§ TASK TO CARRY OUT
Search the material below for the string "resolution" and list each line that holds it.
___ EXERCISE INPUTS
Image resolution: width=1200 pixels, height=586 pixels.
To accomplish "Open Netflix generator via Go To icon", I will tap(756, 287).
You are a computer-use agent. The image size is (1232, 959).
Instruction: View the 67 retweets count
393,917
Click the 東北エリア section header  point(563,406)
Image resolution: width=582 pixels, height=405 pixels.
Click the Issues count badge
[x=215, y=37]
______
___ EXERCISE INPUTS
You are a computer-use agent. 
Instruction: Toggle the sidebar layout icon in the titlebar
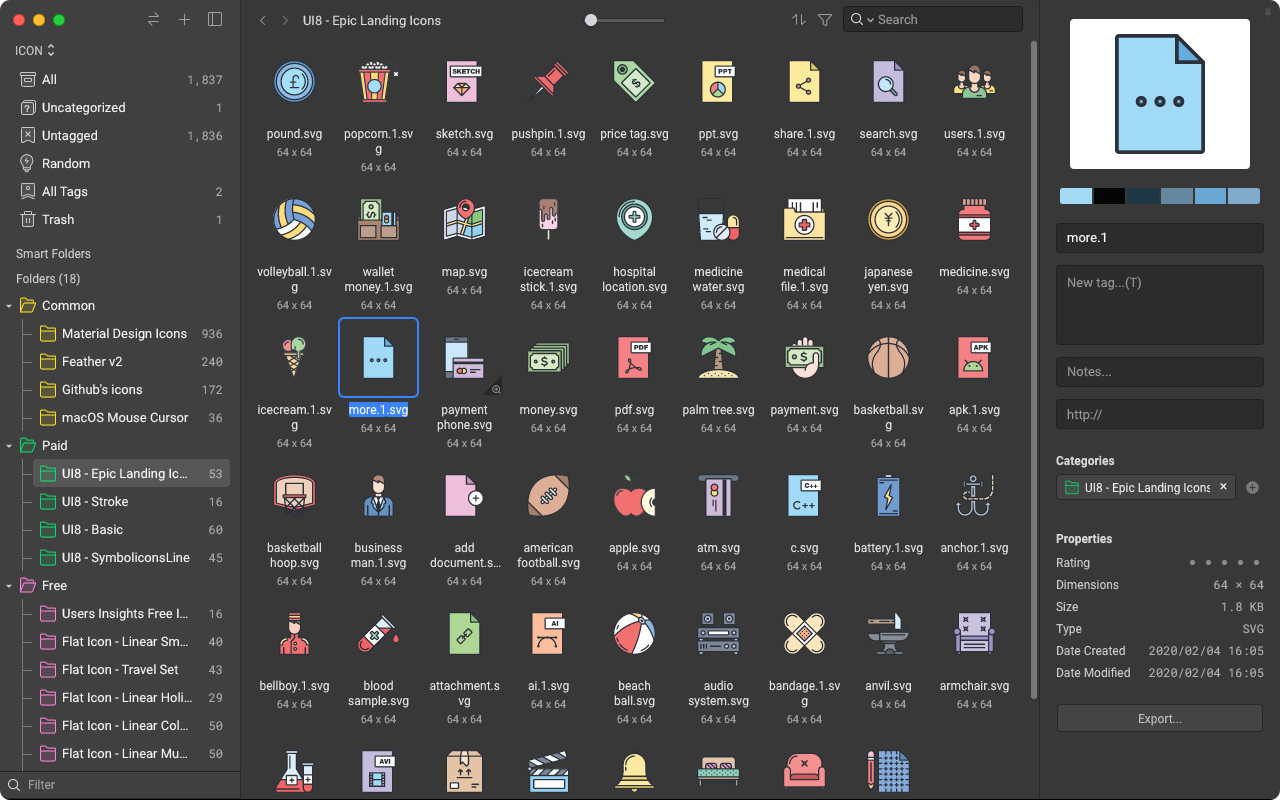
______
___ EXERCISE INPUTS
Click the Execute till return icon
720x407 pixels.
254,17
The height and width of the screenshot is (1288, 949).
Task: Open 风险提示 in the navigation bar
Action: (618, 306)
______
§ WRITTEN SOLUTION
Image resolution: width=1200 pixels, height=586 pixels.
Image resolution: width=582 pixels, height=405 pixels.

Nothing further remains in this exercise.